Friday, April 17, 2009

Dreaming of Androids

Today I received my new HTC Dream, a.k.a. the T-Mobile G1, running Google's Android OS, and it kicks the iPhone's sorry ass.

How is it better, you ask?

1. It has more than one farking button. In fact, it has a full QWERTY keyboard.
2. It took only four taps to enable installation of "unofficial" applications. No jailbreaking needed.
3. It can run more than one goddamn app at a time.
4. I don't need to pay 99 bucks to distribute an app.
5. I don't need to send it in just to change the battery.
6. If I lose the data cable, I have a crapton of USB mini-B cables lying around that will work just as well.

And what does the iPhone have that the G1 doesn't?

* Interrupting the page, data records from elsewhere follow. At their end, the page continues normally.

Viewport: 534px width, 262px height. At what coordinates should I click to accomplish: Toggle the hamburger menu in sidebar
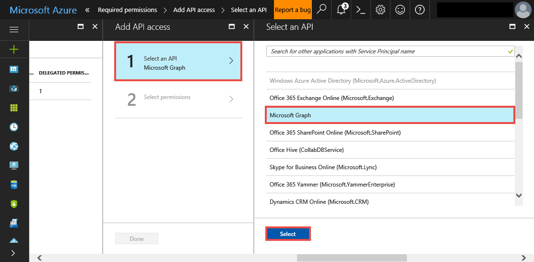click(x=14, y=30)
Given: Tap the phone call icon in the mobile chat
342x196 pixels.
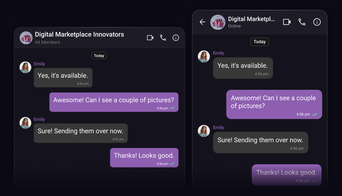Looking at the screenshot, I should (302, 22).
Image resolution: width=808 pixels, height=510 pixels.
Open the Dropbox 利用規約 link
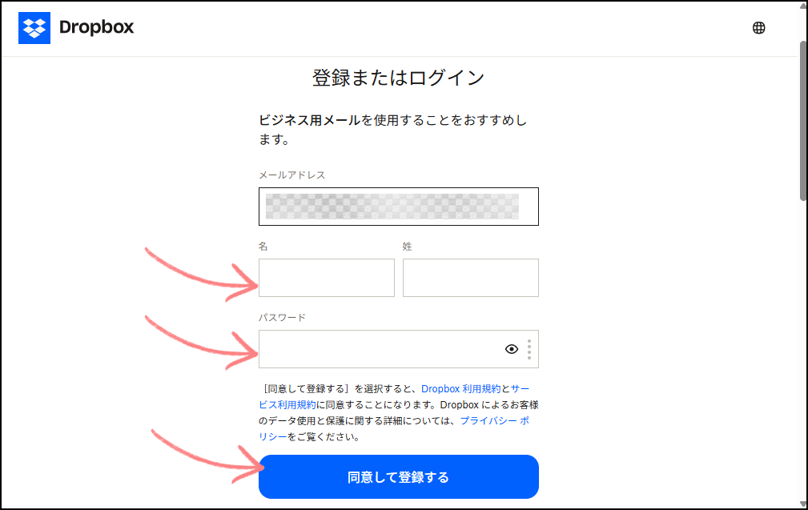tap(460, 389)
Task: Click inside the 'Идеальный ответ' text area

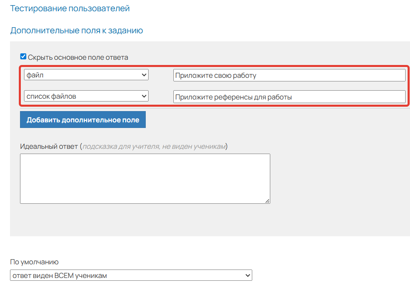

1. Multitouch. Ooh, look, I can squeeze the page and it gets smaller. Big whoop.
2. A half-eaten piece of fruit stenciled on the back.
3. An aura of smugness.

iPhone fanboys, flame away.

1 comment:

Anonymous said...

So, I wasn't an iphone fanboy (I still don't own one), until recently, when a buddy told me how much money he made on a very simple app. I became an "i wanna make an app and get rich" fanboy.

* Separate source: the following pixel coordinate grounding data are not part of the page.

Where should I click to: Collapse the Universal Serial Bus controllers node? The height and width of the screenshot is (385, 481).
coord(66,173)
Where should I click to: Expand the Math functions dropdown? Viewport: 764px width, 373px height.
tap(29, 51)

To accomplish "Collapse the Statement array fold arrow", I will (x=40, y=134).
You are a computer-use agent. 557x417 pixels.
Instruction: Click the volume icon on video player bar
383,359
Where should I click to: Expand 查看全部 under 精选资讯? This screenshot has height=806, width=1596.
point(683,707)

At any rate, I can address each of your points from a non-fanboy POV (and the POV of someone who is studying the sdk in order to cash in).

1) it has one useful button that changes function depending upon what's most logical at the time, vs many tiny buttons that I'm not sure I have the patience for. It also has a multi-touch screen, that (admittedly) some ham-handed users have said don't work well for them. I seem to have no trouble when I borrow one for a moment.

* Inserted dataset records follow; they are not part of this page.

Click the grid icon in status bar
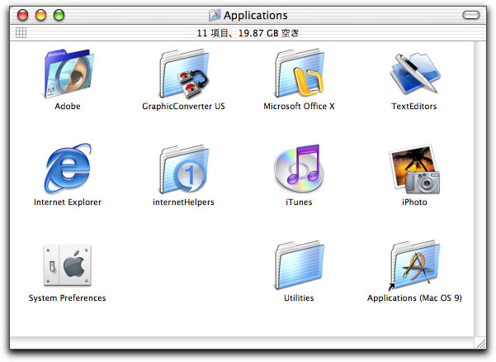The width and height of the screenshot is (496, 362). tap(21, 32)
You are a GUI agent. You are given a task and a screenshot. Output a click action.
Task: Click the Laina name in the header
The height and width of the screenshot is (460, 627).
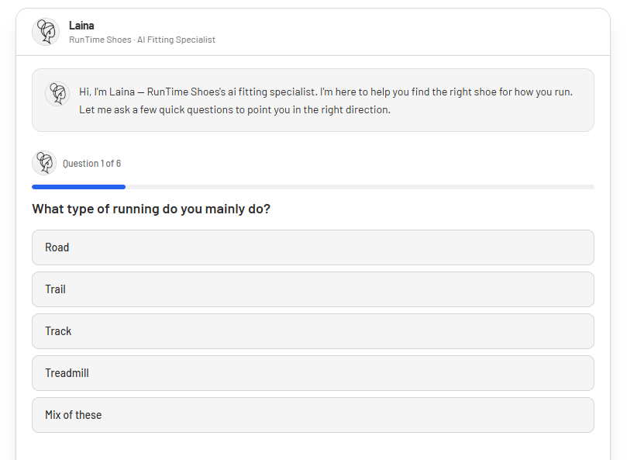[81, 26]
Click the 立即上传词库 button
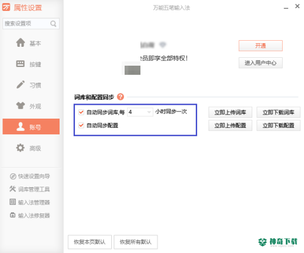 tap(230, 113)
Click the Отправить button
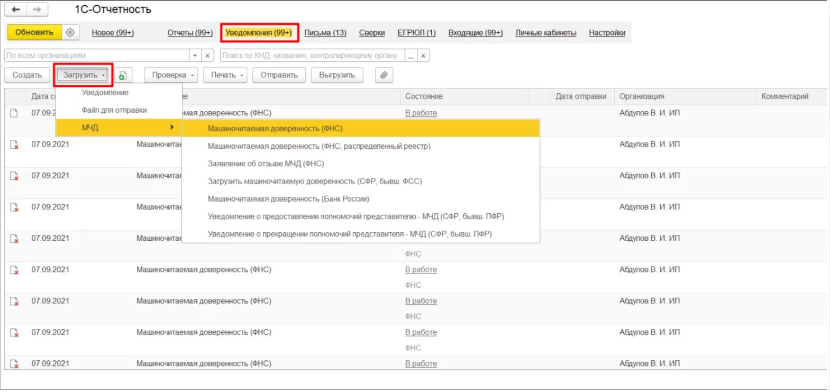The image size is (830, 392). [279, 75]
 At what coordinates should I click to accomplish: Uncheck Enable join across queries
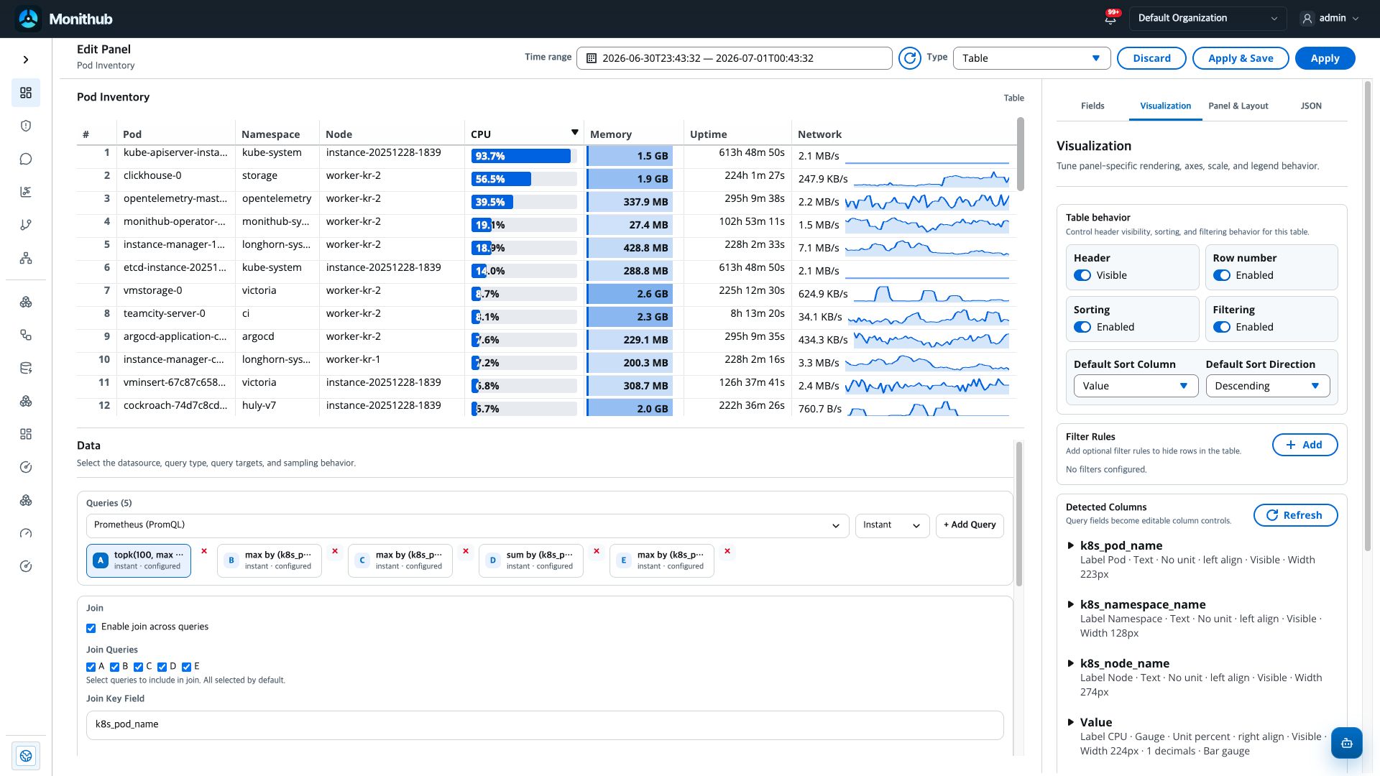[x=91, y=628]
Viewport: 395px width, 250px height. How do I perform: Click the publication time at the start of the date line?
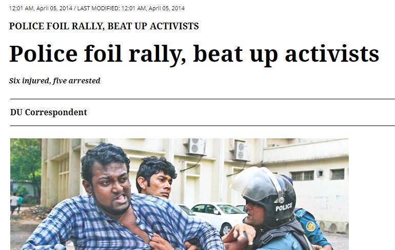[41, 8]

2) I'm annoyed by Apple's policies. I'm not going to say Steve is right when he says the andriods store is a 'porn store', but I've heard that it's really hard not to trip over porn apps (to the tune of 50%+).

3. Fixed in the current release. The iPhone has some decent state-saving tricks that they urge(d) developers to use, to save on system resources, so that it really seems like you're picking up where you left off (because you're actually picking up where you left off). Developers also can push events to the iPhone OS (from a server), so you could make it seem like your app was working and waiting for you. While this isn't perfect, it wasn't bad. Of course, less of this is relevant -- but if developers use better tricks, end users can experience good results and better battery life. Then again, I was also the guy who wanted programmers to program responsibly, so that we could keep cooperative multitasking back in the day.

4) Somehow this isn't the hindrance it would seem at first glance. If it were, there wouldn't be so many people lining up to pay it, or to pay for apps on the store. I'm betting that I can make that money back. (for what it's worth, it's $300 if you do it with a company name vs a personal name - and I think I can make *that* money back, too).

5) Yeah, that's sucky.

6) I don't own an iPhone, but somehow I have 2 of the cables... I guess one for my ipod and one for my wife's ipod... I'm not sure this is an issue for everyone the same way it is for you.

7) You didn't address Flash, but I'll respond to it anyway. The POV is "Flash wastes batteries -- you can use our frameworks to do what you want far more efficiently" added to "Flash crashes - 90% of crashing in web browsers id due to Flash" -- there were some interesting threads after a VP at Adobe denied crashing bugs (the internet pretty much said "yeah right" and proved the opposite). I wish apple and adobe would play nicely, and I think they both get some of the blame on this one. Even if Adobe had a perfect product (which I'll agree with apple they don't) I'm not sure Apple would play ball.

Anyway, what I'm complaining about, personally, is Cocoa. It's warping my brain. But if development continues at this pace, I'll be forced into iPhone ownership, perhaps around the same time as the next release. Otherwise, I would continue on with my "it's just a phone, it can make a call if I mash upon the buttons in the right order" phone - complete with cracked case, qwerty or no qwerty.